TITLE: "Scream Thy Last Scream"
ARTIST: Pink Floyd
ALBUM: Pinkie Milkie (bootleg)
RELEASE DATE: 196?
Inspired by a bout of strenuous air-guitaring prompted by hearing "Time" off Dark Side of The Moon on the radio whilst feeding my kids breakfast the other morning, I've been on a bit of a Pink Floyd kick of late. Although they singularly personify everything Punk Rock sought to destroy, I've always loved the Floyd. Back in grade school, in between giving up on the diminishing returns of Kiss and discovering the slack-jawed blitzkrieg of the Ramones, Pink Floyd served as "my favorite band" for a little while. The bug-eyed immediacy and intoxicating angst of Punk may have temporarily rendered Pink Floyd's cinematic brand of progressive rock bloated, pretentious, effetely intellectual and arty-farty, but I never subscribed to the scorched earth, "Year Zero" mentality that renounced everything that came before 1977. Somewhat ironically, it was in that year that Pink Floyd recorded my favorite record of theirs, Animals -- although you're hard pressed to hear a single track off that album on classic rock radio.
It's the afore-mentioned Dark Side... that is invariably the cake-taker, and it's not hard to fathom why. Given its history-making sales trajectory, it's fair to suggest that any self-professed rock fan who says he doesn't own a copy of the album is a bald-faced liar.
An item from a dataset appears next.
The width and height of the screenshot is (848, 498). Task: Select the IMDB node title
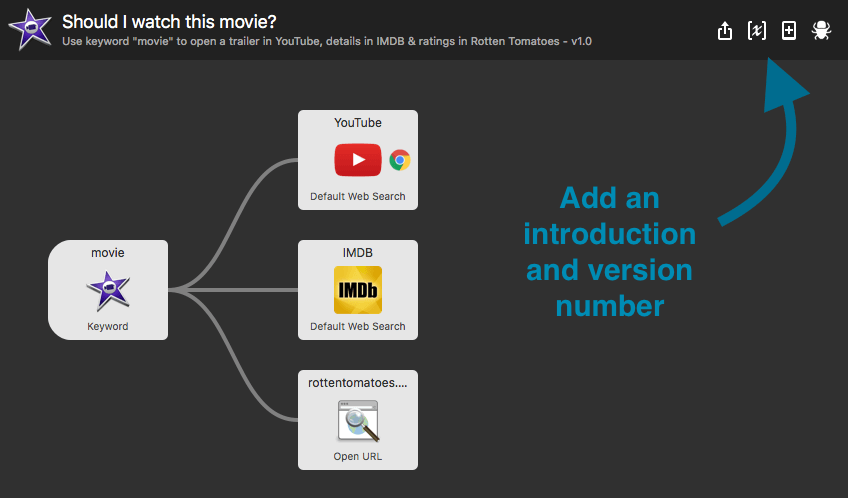click(x=358, y=253)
But as ubiquitous and hoarily warhorsey as Dark Side of The Moon has become, I still love every nano-second of it, especially "Time," which found Dave Gilmour's angelic voice taking on a vengeful edge. And when he launches into that solo (at exactly 03:33 into the song), all Punk's arguments about the needless, masturbatory excesses of guitar solos go right down the toilet. For that minute and 26 seconds, Gilmour's guitar soars between a baleful grind and a mournful, lyrical cry that is genuinely moving and virtually inimitable (although the Britpop also-rans in Kula Shaker shamelessly attempt to mimic it in the middle of their 1996 single, "Tattva"). I'd post the song here to drive home my point, but who am I kidding? You all own it already.
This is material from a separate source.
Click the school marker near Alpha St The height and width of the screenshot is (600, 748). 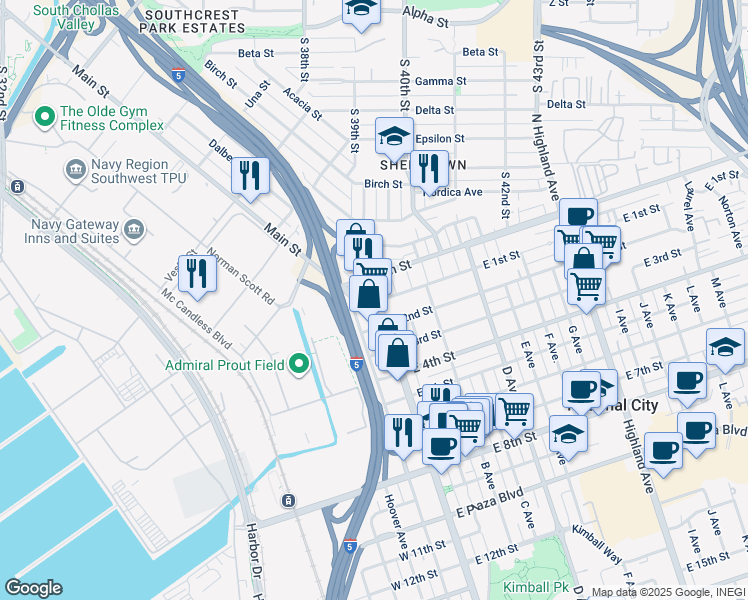click(x=361, y=12)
The track I'm citing here, meanwhile, is from an entirely different era and incarnation of the band. "Scream Thy Last Scream" dates back to the days when the band was fronted by the late Syd Barett, the wide eyed golden child of the psychedelic era. A good deal stranger than the Floyd's normal fare at the time ("Scream Thy Last..." makes "See Emily Play" sound fairly straightforward), this song features Syd harmonizing with what sounds like Alvin & the Chipmunks after heady night of hashish-laden brownies and brown acid. For whatever reason, it never made its way onto any Floyd album, but can be prized on a widely-circulated bootleg called Pinkie Milkie which is well worth seeking out.
I didn't hear this song until about four or five years ago. My then-colleague at the TIME News Desk, Hot Johnny, downloaded it off the `net and we'd regularly play it very loudly at odd hours of the night, laughing like idiots while doing so. As I type this, a brand new box set of all Pink Floyd's albums (lovingly re-re-re-re-packaged -- yet not remastered) is hitting store shelves. Can't imagine who is buying it, though -- who doesn't have all that stuff already? In any event, for no good reason, "Scream Thy Last Scream" isn't included. So enjoy it here while you can.